I have one routine that copies from the native class to the managed class and one routine that copies from the managed class to the native class. I use that to pass all the data across the native / managed interface.

I do all the heavy computation stuff in the native side, covert it and pass it through to the managed UI, let the user manipulate it all he likes, then covert it and pass it back.

C++/CLR handles all the magic, I never write a single marshal statement.

If you find yourself writing Marshal or MarshalAs more than one or twice, it's time to review how things are split up and figure out a better division.

Assuming you have written a C# module called MyCSharpModule with classes CLRHouse and CLRRoom, then you can write a C++/CLR routine that looks something like this:

C++
#using <MyCSharpModule.dll>

MyCSharpModule::CLRHouse ^ ToCLRHouse( CHouse *pHouse)
{
  MyCSharpModule::CLRHouse ^newHouse = gcnew MyCSharpModule::CLRHouse();
  newHouse->SetHouseNumber( pHouse->HouseNumber );
  newHouse->SetHouseType( pHouse->HouseType );
  ...
  newHouse->AddRoom ( ToCLRRoom ( pHouse->Room ) );

  return newHouse;
}


C++/CLR handles marshalling of basic types such as char * to String and int to Int32 for you, so if your CLRHouse class has a member function called SetHouseNumber that takes a String, then you can call it with a char * in C++/CLR and it will do the marshalling for you.

Microsoft actually tried to make it very easy to mix CLR and Native code, and it works very well if the division between your CLR and Native code is correctly designed.
   
v2
Comments
Ashish0603 8-May-12 23:26pm
   
Its very difficult to imagine your solution. I am not able to digest the fact that you never needed to write a single marshal even when you were passing user-defined structures/classes. Can you pls throw more light on this?
1 more thing: in C++, do I need to create 2 copies of every class(here House and Room)? 1st copy of House will be containing pointers to Room and 2nd copy of House will not be containing pointers, instead direct object of Room. I then pass this 2nd copy to the C#/managed UI. Is this similar to what you are saying?
TRK3 9-May-12 12:51pm
   
You have native C++ classes: House and Room.

Define managed C# classes in a C# module: CLRHouse and CLRRoom that are functionally equivalent to the C++ classes.

Write a C++/CLR routine that translates House to/from CLRHouse and Room to/from CLRRoom.

When you write C++/CLR it knows about both native classes stored on the unmanaged heap (dereferenced via * )and managed classes on the managed heap (dereferenced via ^ ).
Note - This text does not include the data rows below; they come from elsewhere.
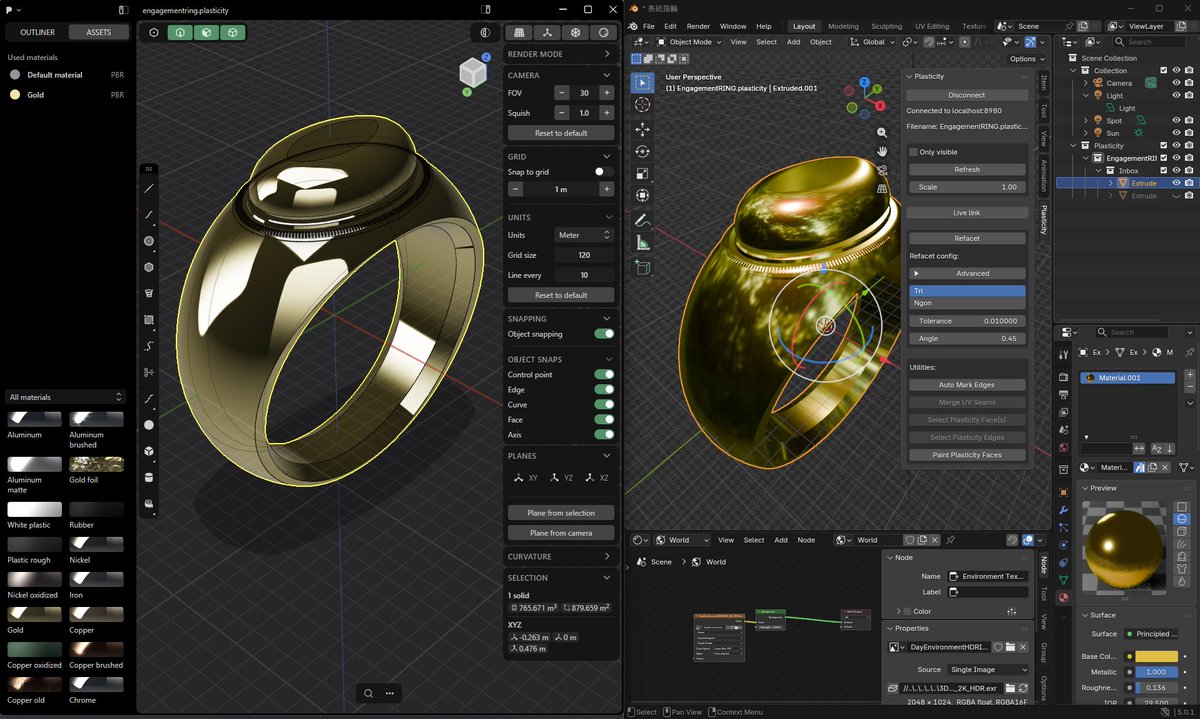Select the Rotate tool in Blender toolbar

[x=642, y=151]
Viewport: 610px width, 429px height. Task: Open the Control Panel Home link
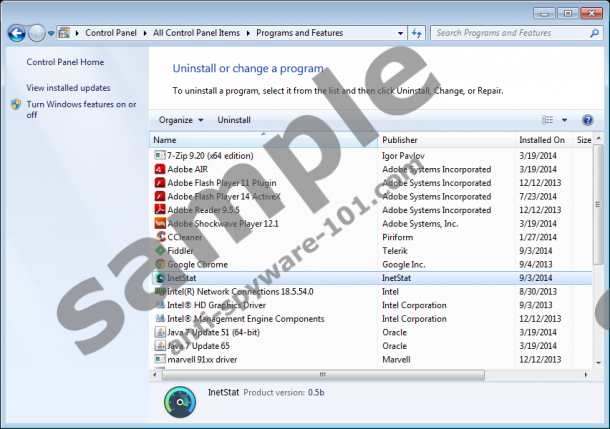(x=65, y=62)
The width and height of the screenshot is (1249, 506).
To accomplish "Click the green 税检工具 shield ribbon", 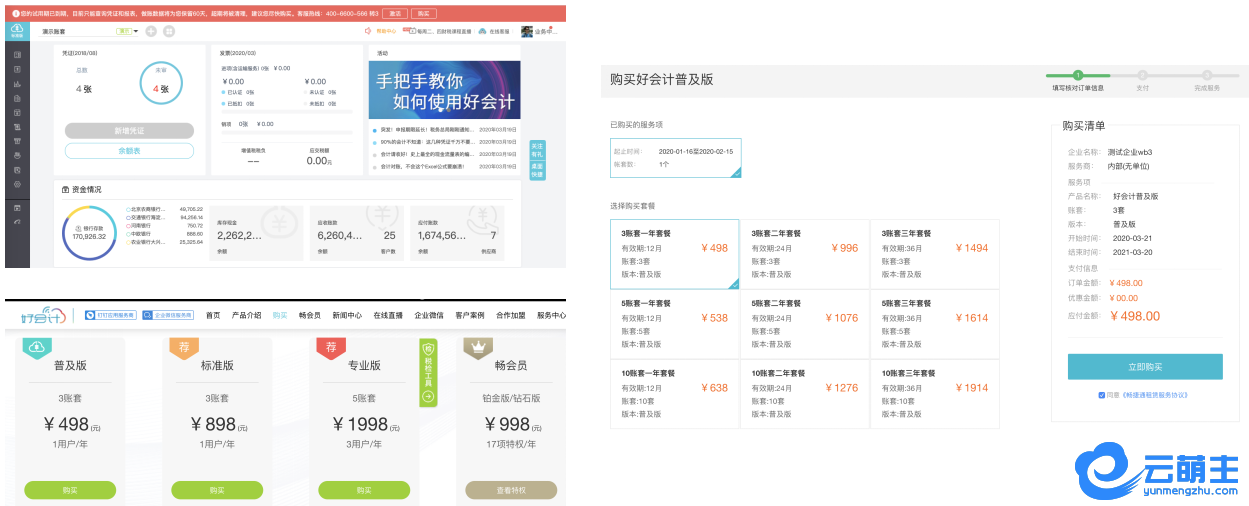I will click(x=428, y=372).
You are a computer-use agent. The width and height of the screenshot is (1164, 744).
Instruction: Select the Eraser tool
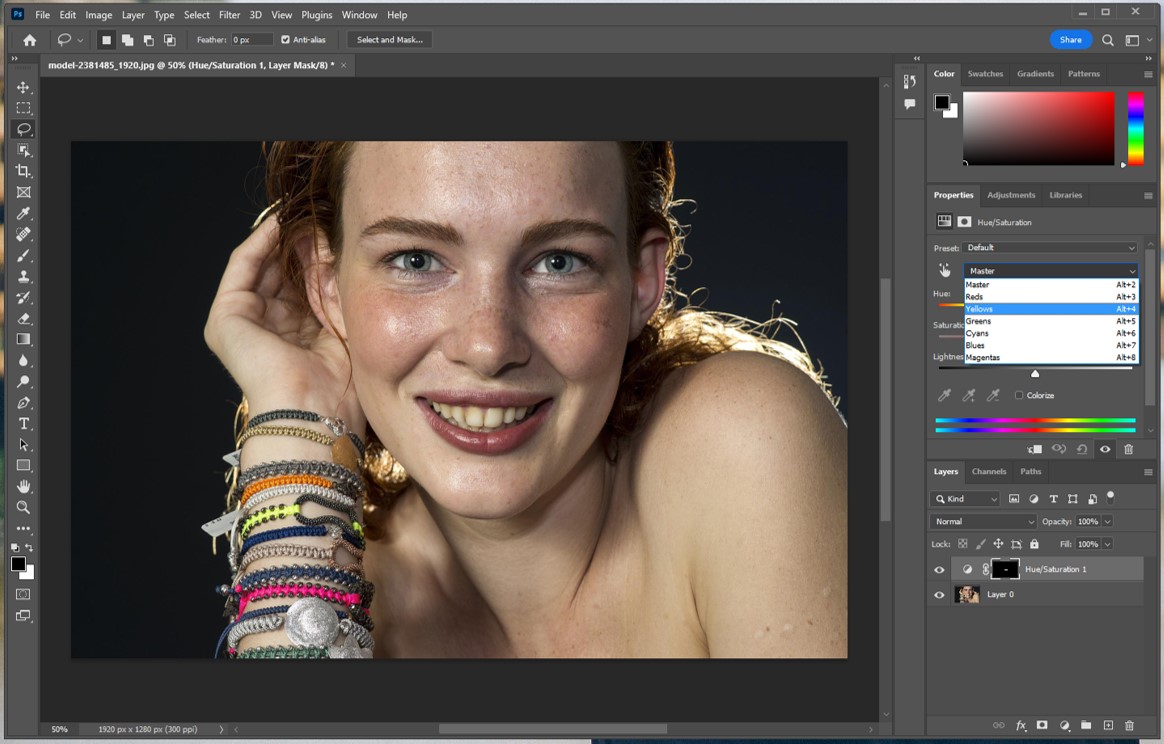(24, 319)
See my updated solution with sample C++/CLR code.
The way you are marshaling your C++ class is not the best. From my experience, I would not want to marshal a C++ class using C# class, I would rather use a native memory pointer to hold the native C++ pointer with the size of the native c++ class, then you can simply manipulate your native pointer with the native C++ class instead of mess up with the C# class. The field of all the class are fixed, you can easily read or write them using Marshal static methods. When you pass a reference of the C# class to the native DLL, use IntPtr, the native memory pointer.

I am the author of

PInvoke Interop SDK for C++ DLL - A C# Wrapper Geneartor for C++ DLL

So I have lots of experience with working with C++ DLL from .NET. Feel free to ask questions here or on my blog as well if you are still having problem with your code since It has been almost a year since you posted here.
   
Another alternative that might works would be to defined a ref class from C++/CLI (mixed mode) that contains a pointer.
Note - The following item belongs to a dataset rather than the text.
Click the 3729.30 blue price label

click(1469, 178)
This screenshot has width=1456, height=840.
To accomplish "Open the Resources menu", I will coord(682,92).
As a side note, it you want a unmanaged class containing a managed class, gcroot can be used.

Something like:
C++
ref class RoomManaged {
public:
  property System::String ^Name
  {
     System::String ^get() { return gcnew System::String(room->name); }
     // Define set if desired. A bit harder since your not using same charset
  }
  property int Size
  {
     int get() { return room->size; }
     vois set(int value) { room->size = value; }
  }

private:
  Room *room;  // Initialize somewhere...
};


This might not be the most efficient way to do it particulary if there is a lot of properties but it works quite well in many situations.